| The
major finding of the IOM study is:
Racial/Ethnic disparities
consistently are found across a wide range of health
care settings (managed care, public/private hospitals,
teaching/community, etc.), disease areas (CVD, Ca,
HIV, DM, etc.) and clinical services, even when
various confounders are controlled for (i.e. SES,
stage of presentation, comorbidities).
Specific findings include:
- Racial and ethnic disparities in health care
exist and, because they are associated with worse
outcomes in many cases, are unacceptable.
- They occur in the context of broader historic
and contemporary social and economic inequality,
and evidence of persistent racial and ethnic discrimination
in many sectors of American life.
- Many sources - health systems, health care providers,
patients, and utilization managers - contribute
to racial and ethnic disparities in health care.
- Bias, stereotyping, prejudice, and clinical
uncertainty on the part of healthcare providers
may contribute to racial and ethnic disparities
in healthcare.
- Racial and ethnic minority patients are more
likely than white patients to refuse treatment,
but differences in refusal rates are generally
small, and do not fully explain healthcare disparities.
Dr. Reyes identified multiple
implications of the report. In order to address
disparities in healthcare delivery, improvements
must be made in a number of areas:
- Physician training to increase understanding
of the nature of disparities and the need for
improved physician - patient relationships and
communication.
- Increased patient protections and enforcement
of civil rights laws.
- Increased diversity of the health care workforce.

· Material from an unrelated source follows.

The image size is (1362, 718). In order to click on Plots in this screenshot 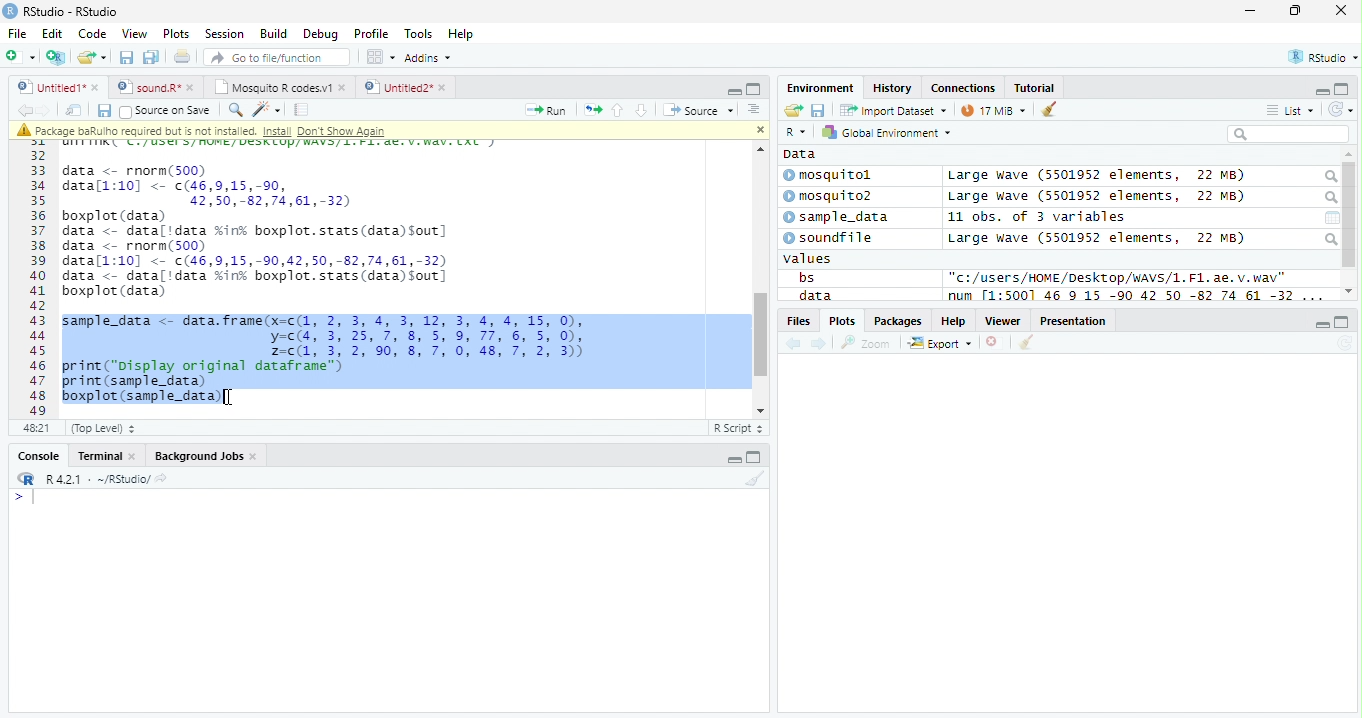, I will do `click(841, 321)`.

- Expanded use of evidence based guidelines.
- Increased availability of interpreter services.
- Reduced fragmentation of health care financing.

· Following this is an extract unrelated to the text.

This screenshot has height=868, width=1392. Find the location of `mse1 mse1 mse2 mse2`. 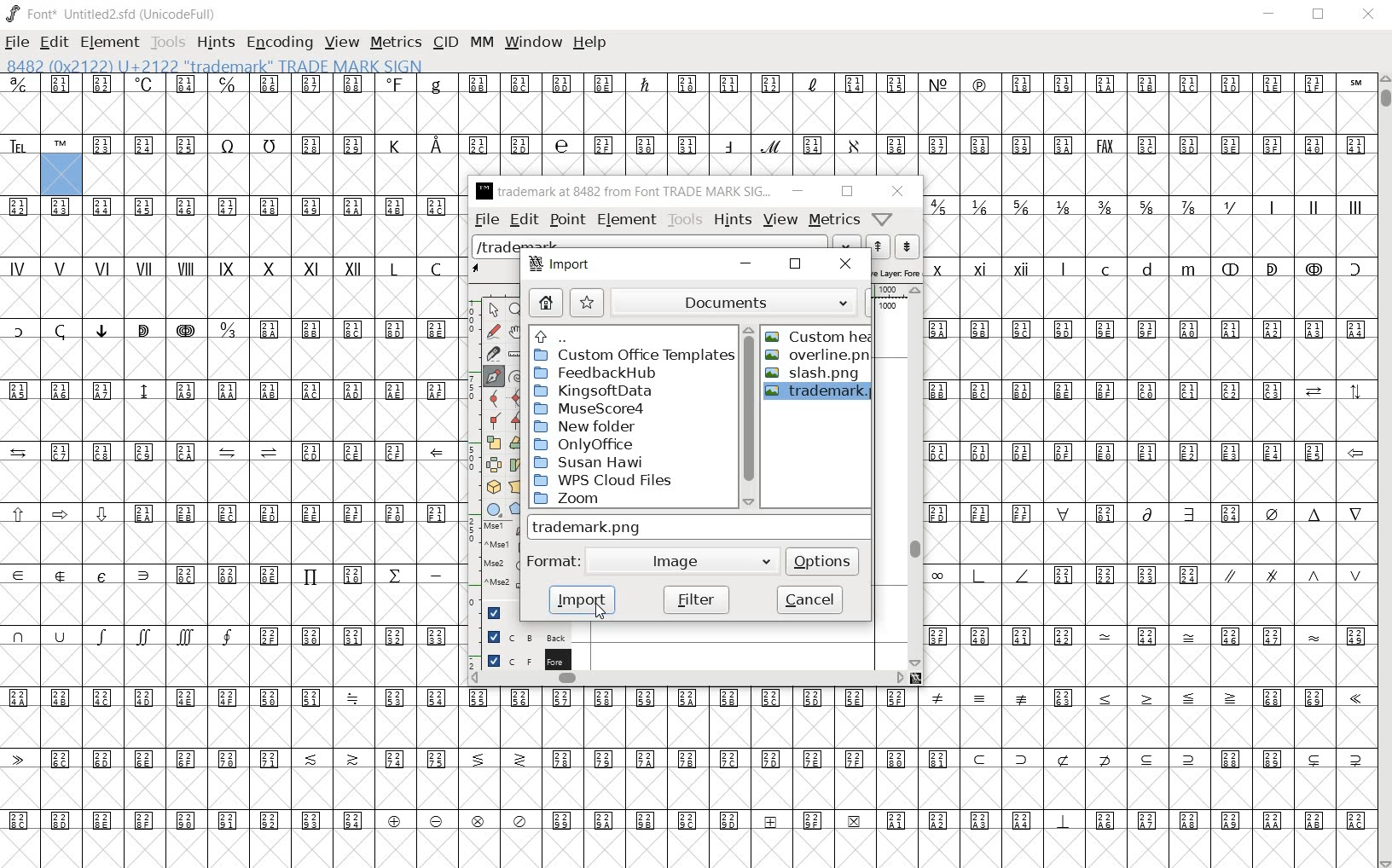

mse1 mse1 mse2 mse2 is located at coordinates (492, 557).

- Adoption of financial incentives to promote
healthier patients.
- Increased research and data collection related
to disparities.
Dr. Reyes congratulated and then charged the summit
participants to join in efforts to eliminate health
care disparities, to build coalitions to generate
sustained advocacy for policy change, and to remain
tenacious, realistic, hopeful and focused on the
possible.
Connerly
Initiative
Carmen Nevarez, MD, MPH, Vice President of External
Affairs, Public Health Institute
Ward Connerly, author of Proposition 209, has drafted
a new initiative he has named the Racial Privacy
Initiative. The initiative states that:
"The State shall not
classify any individual by race, ethnicity, color,
or national origin in the operation of public
education, public contracting, public employment,
(or)
in the operation of any other state operation.
"Exemptions are provided
for law enforcement, medical research subjects
and patients. The state is defined in the initiative
as any public entity."
Analyses of the impact of the initiative by public
health organizations indicate that it will preclude
collection or use of race and ethnicity data in
databases for vital records, behavioral health factors
surveys, hospital discharges, and Medi-Cal eligibility.
It would also impact the California Health Interview
Survey, public health disease reports, and our ability
to calculate disease rates and disparities in health
status and health care among different populations.